Ashton speech on EU foreign policy. In a far-ranging lecture, given in Athens last week, the EU foreign policy chief talks about “the basic rationale” for wanting a stronger EU foreign policy, about how the Lisbon Treaty “is making a positive difference”, and about her main policy priorities for 2010 and beyond (build the EU diplomatic service, “promote stability and reform in the neighbourhood” and work with strategic partners).
While she is elaborating on the new diplomatic service, Ashton talks about “the primacy of politics”:
Everything we do abroad is to create the space for politics to work effectively. Whatever the problem, in the end there are only political solutions, and it is the single most important lesson I think we have learnt in Europe in the last few years. Of course, you could intervene. You could hold the ring for a while, you could destroy a terrorist camp, you can keep people alive by feeding them emergency aid, all of this has value, and is something we have to do, but you won’t change the fundamental dynamics unless you change the politics. If success in development was about money, Nigeria or the Democratic Republic of Congo or Haiti would be stable and developed.
If success and crisis management was about the scale of committed resources, Irak and Afghanistan would be better places. These are problems to do with politics that we need to establish and we have a role in enabling changes that need to happen. So when we build the service, we bring together all these different elements, development crisis management, our ability with civilian and military resources, our support on the ground, our electoral monitoring missions, all of the different things that Europe does so well and which is so highly praised across the world.

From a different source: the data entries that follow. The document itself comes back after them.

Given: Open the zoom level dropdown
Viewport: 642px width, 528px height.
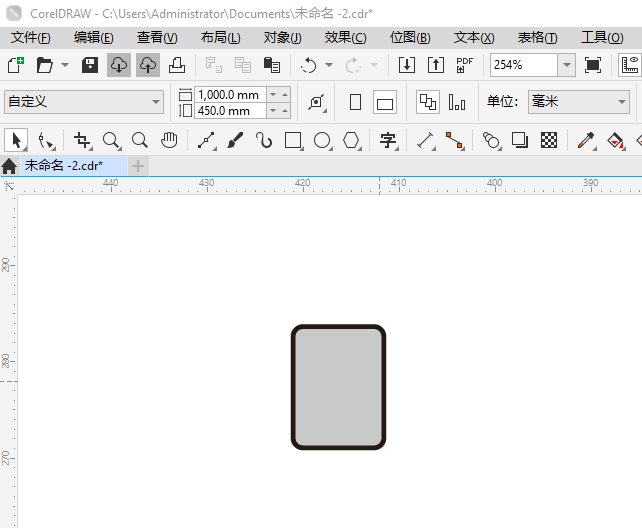Looking at the screenshot, I should [566, 65].
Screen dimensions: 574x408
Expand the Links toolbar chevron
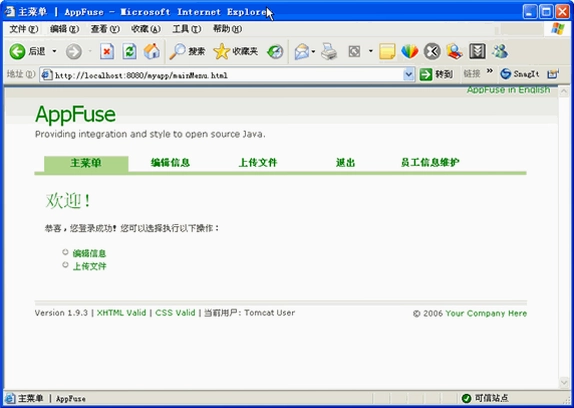[x=489, y=71]
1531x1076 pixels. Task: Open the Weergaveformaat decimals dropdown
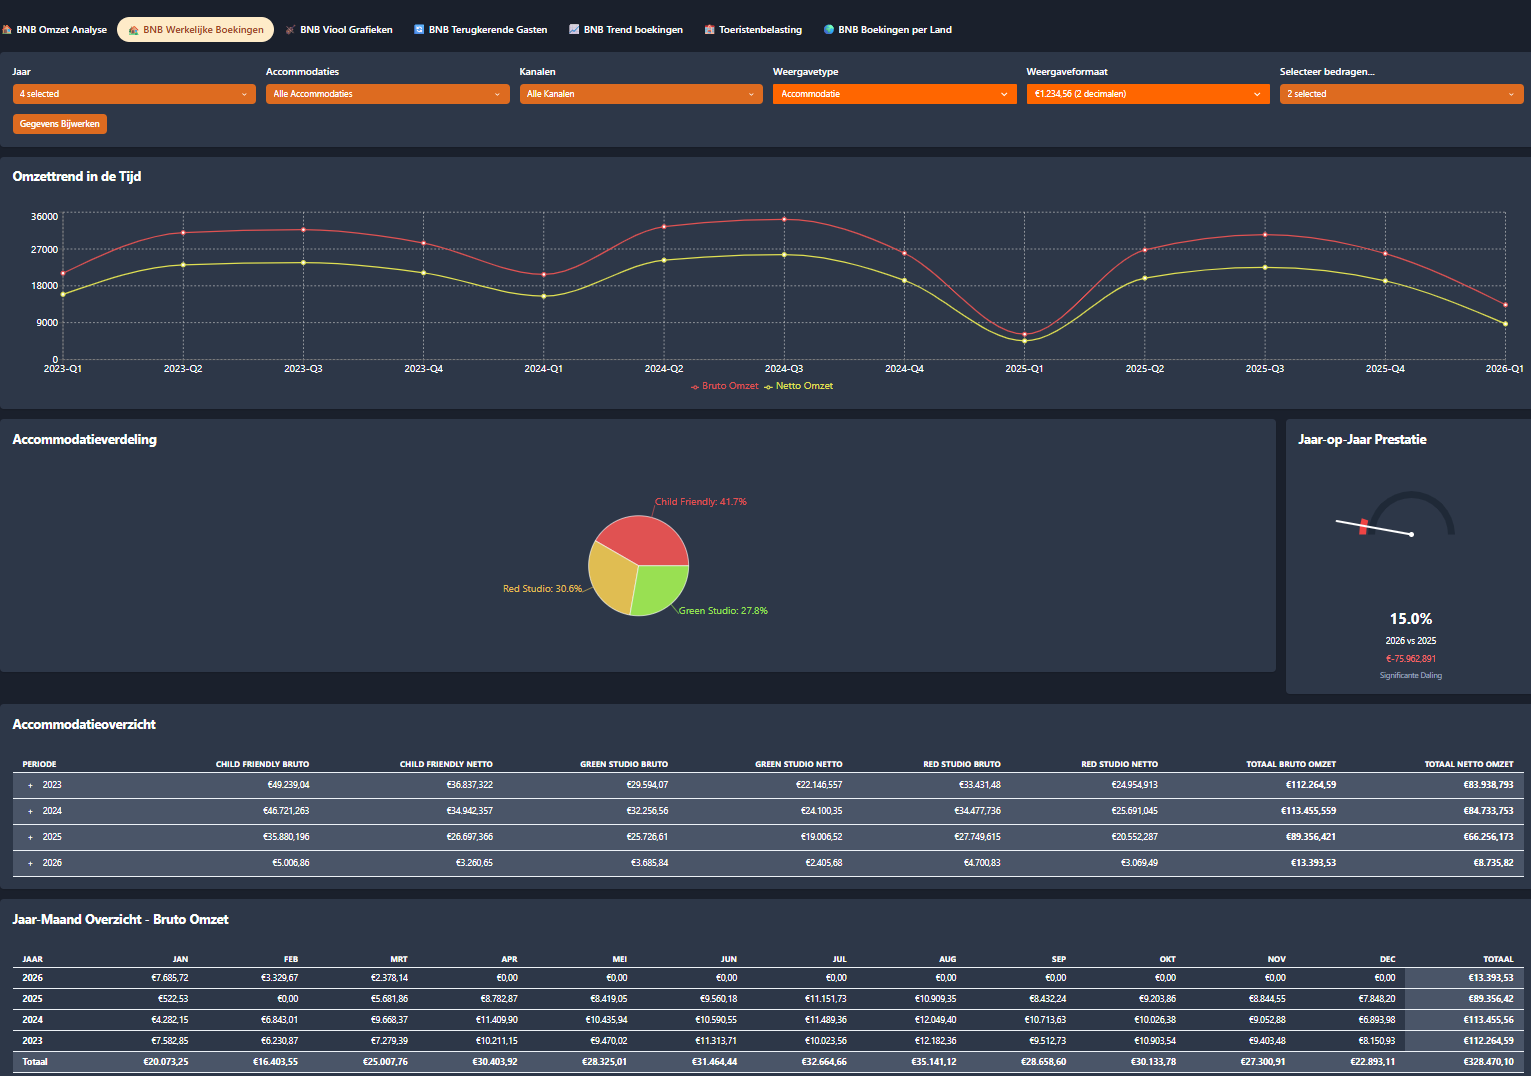(1148, 94)
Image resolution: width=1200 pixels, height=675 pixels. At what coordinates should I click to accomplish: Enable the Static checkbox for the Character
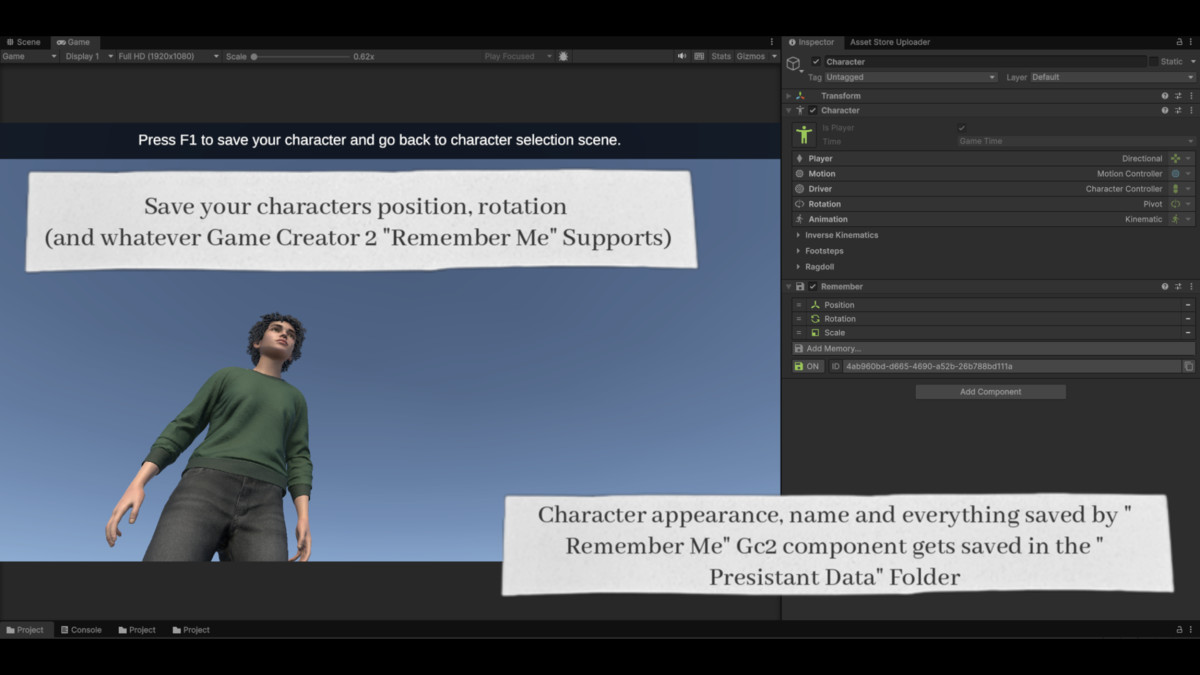click(x=1155, y=61)
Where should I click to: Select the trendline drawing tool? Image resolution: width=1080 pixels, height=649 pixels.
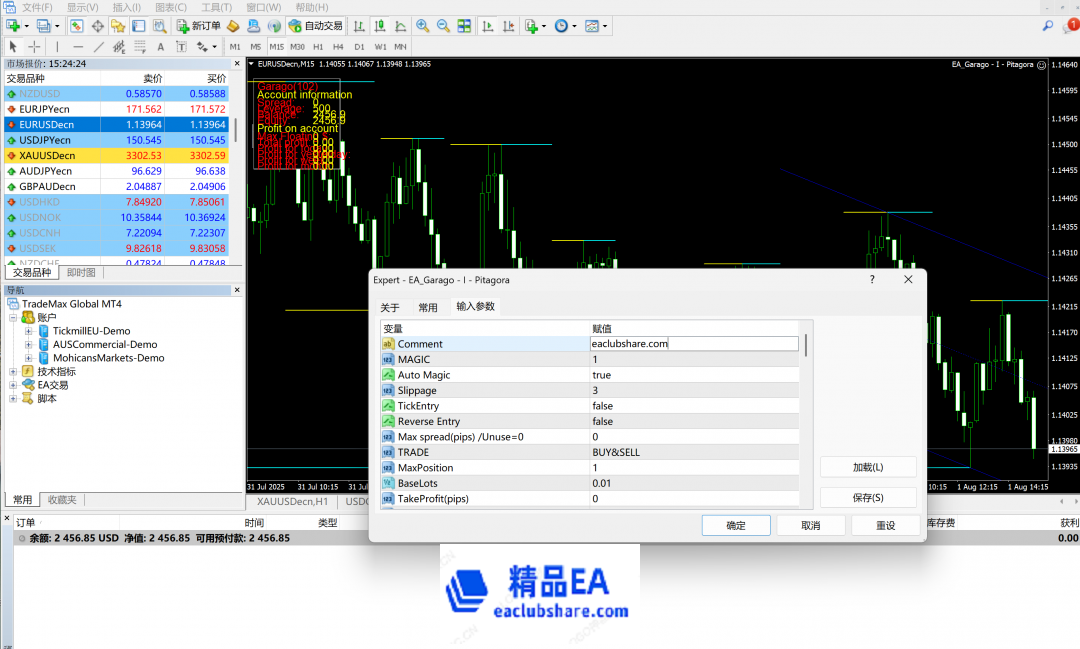pos(98,46)
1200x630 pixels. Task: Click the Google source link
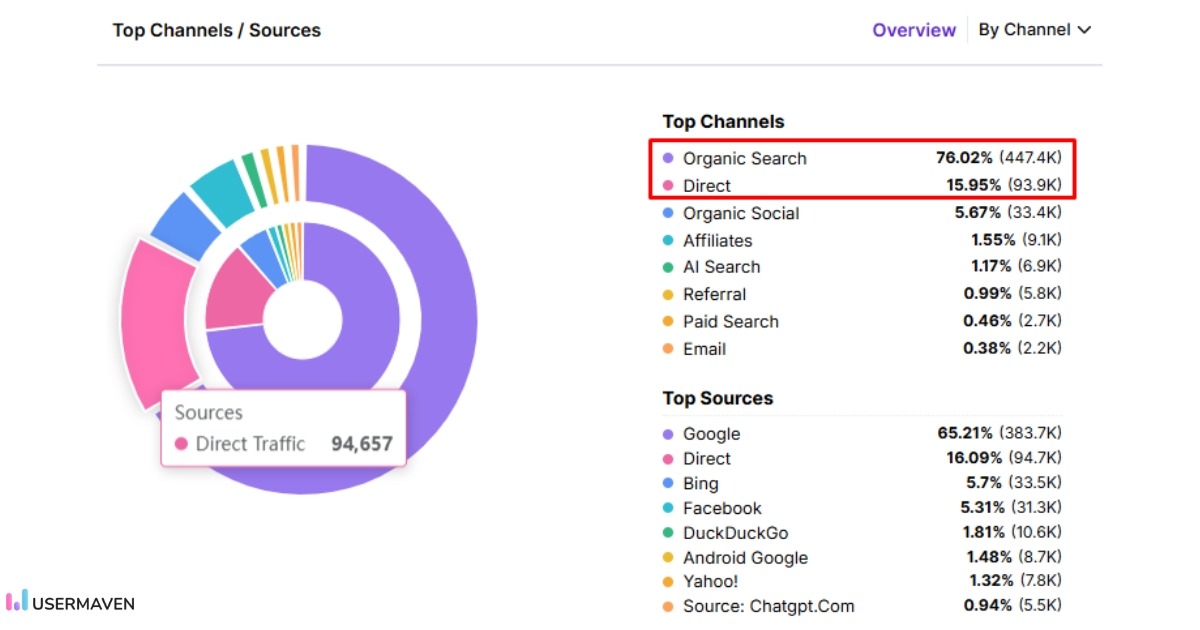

We need to make sure that we frame them in a strategy that makes sense, a strategy that gives us a Foreign Policy fit for the European Union of the 21st century.
Ashton also gives an interesting definition of the EU and its global role:
I describe the EU at its heart, as a giant conflict resolution machine that enables the member-states to tackle cross-border problems on the basis of agreed rules. As it happens, it is also a pretty good description of what global governance should be all about.
So we need the EU not just for us in Europe, but also as the vehicle to act in a fast-changing world and to influence its direction with our ideas.